O chefe-geral da Embrapa Florestas, Helton Damin da
Silva, defendeu ajustes nos critérios técnicos para a legislação, o
envolvimento da comunidade científica e o desenvolvimento de
pesquisas para solucionar o impasse entre produção e preservação. No
entanto, ele ponderou que há diferença entre o critério da lei e a
disponibilidade de informação para aplicar a norma.

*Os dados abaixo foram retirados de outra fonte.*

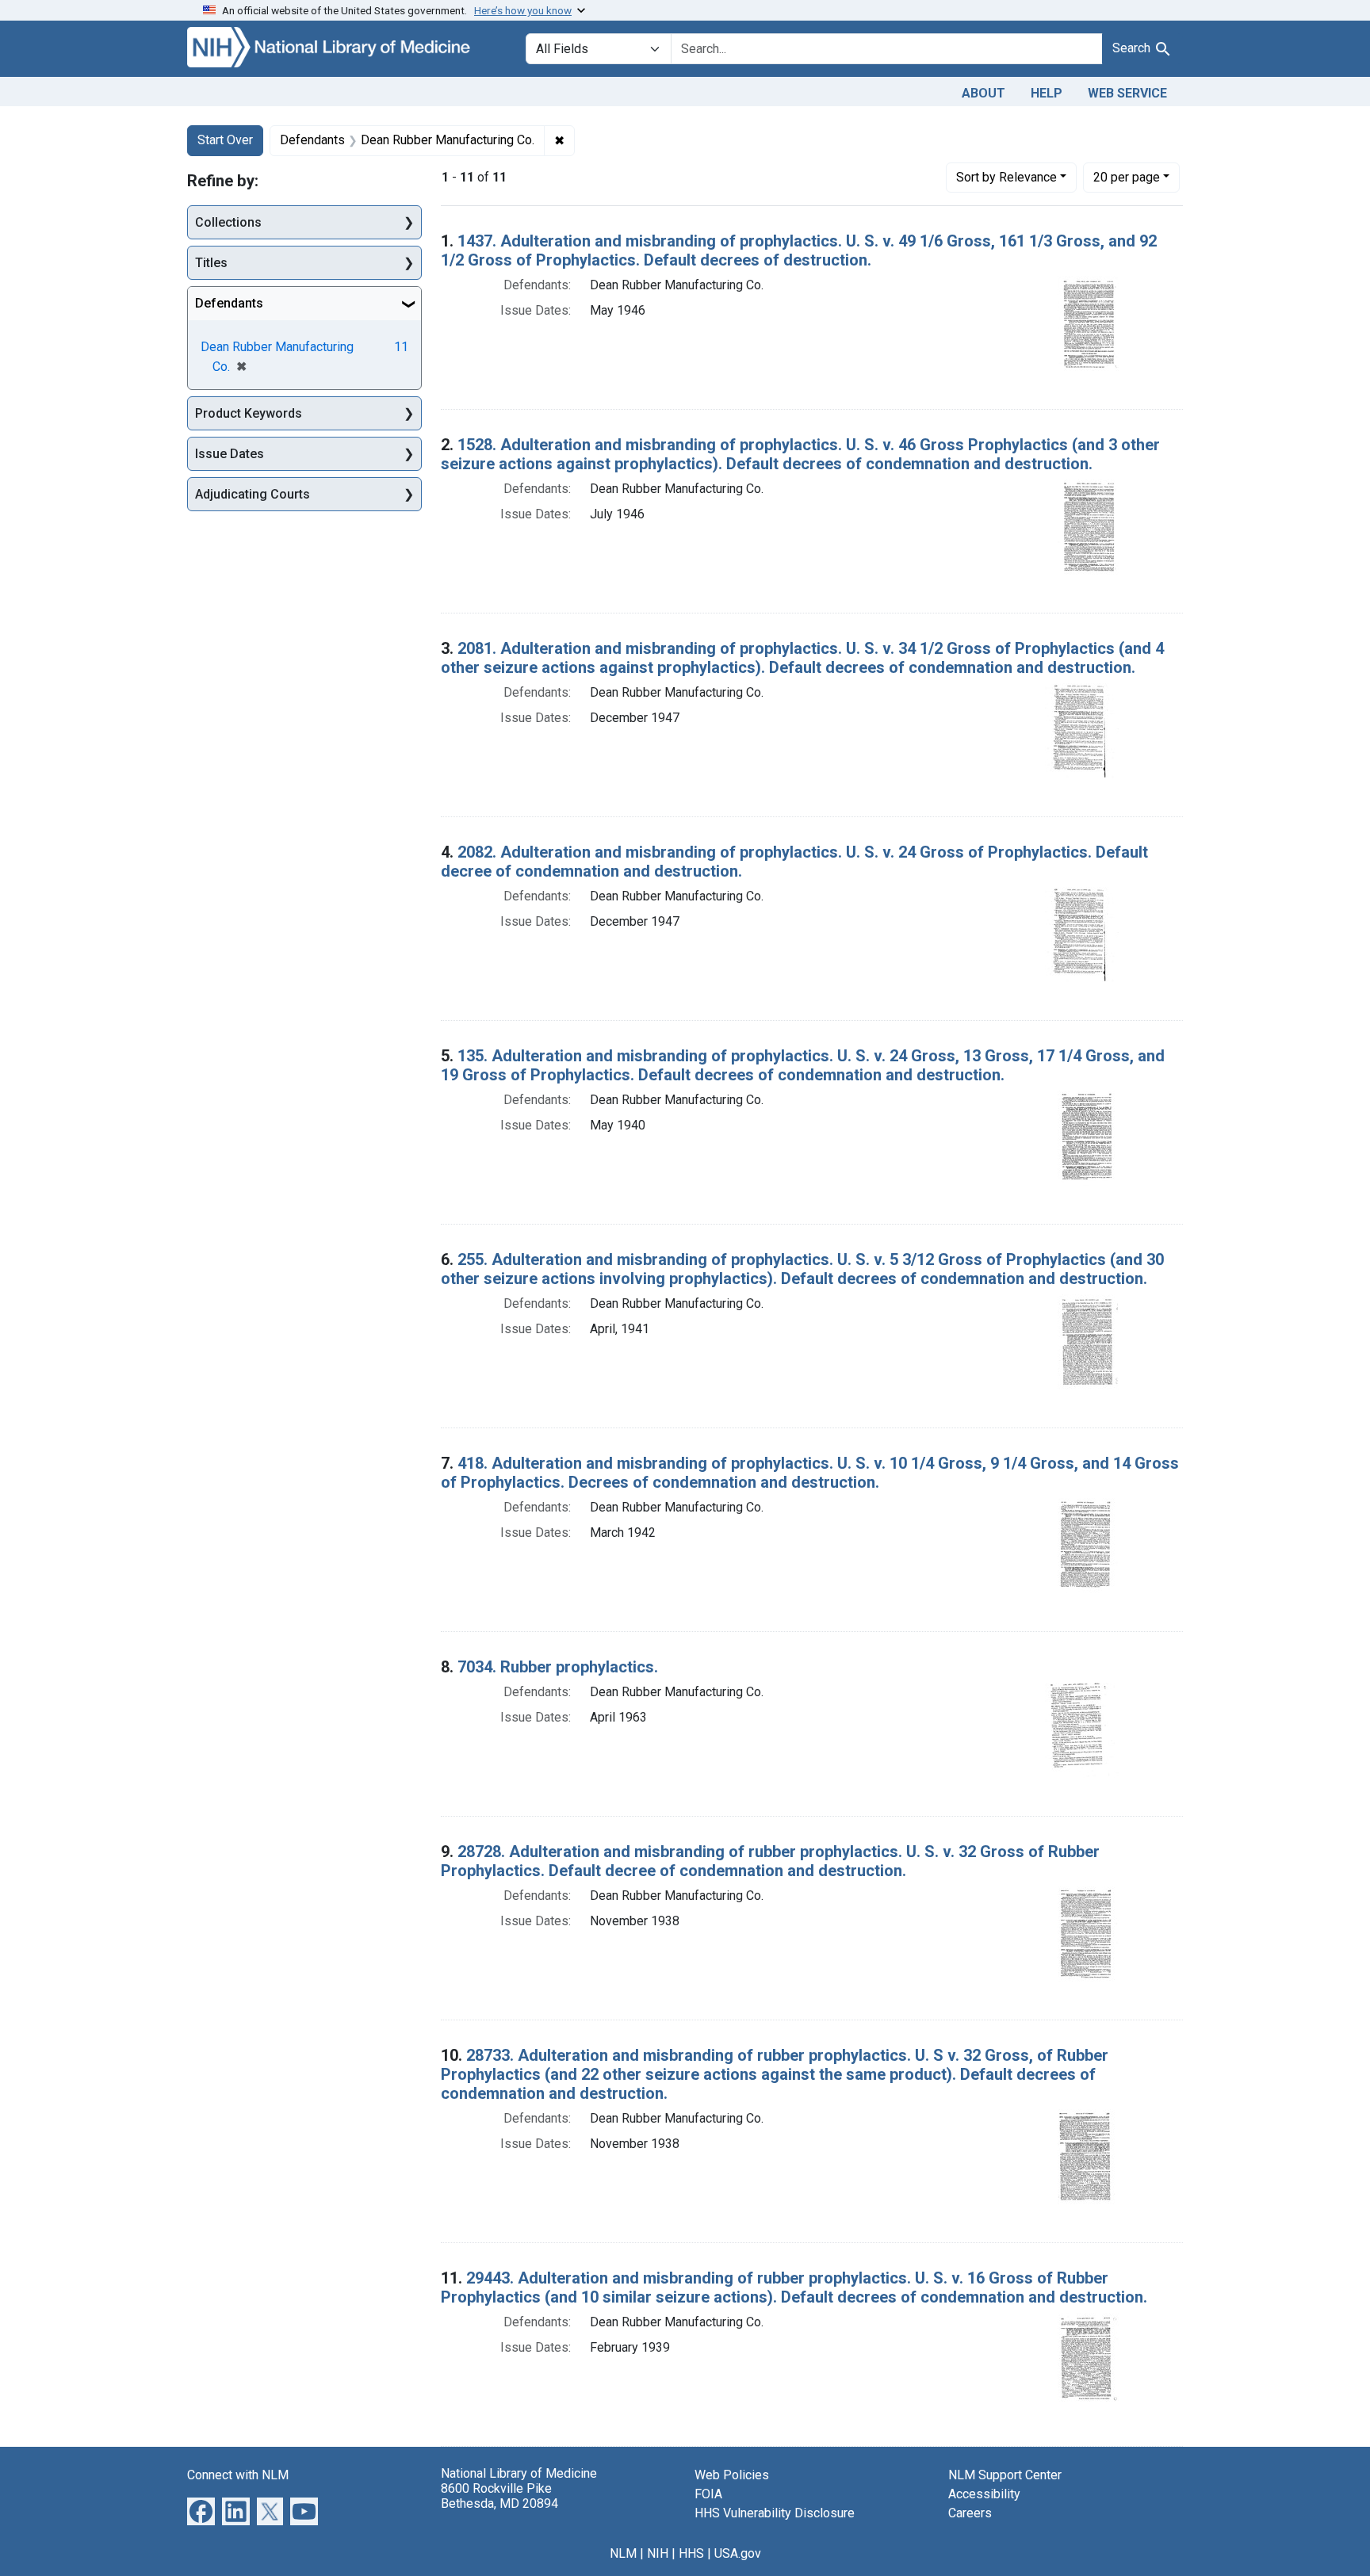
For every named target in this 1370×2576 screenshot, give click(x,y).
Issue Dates (229, 453)
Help (1046, 93)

O pesquisador também informou que a Embrapa defende
a possibilidade de compensação das áreas produtivas em outras de
maior fragilidade, desde que isso ocorra na mesma bacia
hidrográfica. Ele também criticou o conceito de "topo de morro", que
não teria consenso científico e seria tecnicamente indevido, sendo
mais adequado o de fragilidade ambiental (quanto ao solo, água,
fauna, flora e ar).
Segundo a exposição de Helton da Silva, há
necessidade de relacionar a funcionalidade das áreas de preservação
permanente (APPs) à fragilidade ambiental. A proposição, segundo o
pesquisador avalia, deve considerar a diversidade de paisagens. "As
APPs devem harmonizar com os sistemas de produção e considerar as
potencialidades e fragilidades das paisagens", explicou. E afirmou
que o sistema de composição com árvores é o único que garante a
preservação.
Brasil tem 700 milhões de hectares
sub-utilizados
Maria Dalce Ricas, da Associação Mineira de Defesa
do Ambiente, procurou uma linha conciliatória, criticando tanto os
deputados ruralistas que desejam desregulamentar o setor como as
entidades ambientais equivocadas que desejam congelar o Código
Florestal. "Há entidades que persistem em ignorar realidades que não
podem mais ser ignoradas", condenou. Por outro lado, lembrou que há
700 milhões de hectares já desmatados e abandonados ou
sub-utilizados. Para ela, não há necessidade de ocupar novas áreas,
nem de empurrar os sem-terra para projetos fictícios de assentamento
na Amazônia. "Por que o modelo de exportar carne e soja é o melhor
para o País?", indagou.
O representante da Federação da Agricultura de
Minas Gerais (Faemg), Afonso Damázio Soares, disse que a
Confederação Nacional da Agricultura foi a primeira a levantar a
bandeira da adoção de parâmetros técnicos e científicos na mudança
do Código Florestal. A entidade também defende a descentralização da
legislação, em que a União estabeleceria os limites e caberia aos
Estados definir o que é melhor para cada região.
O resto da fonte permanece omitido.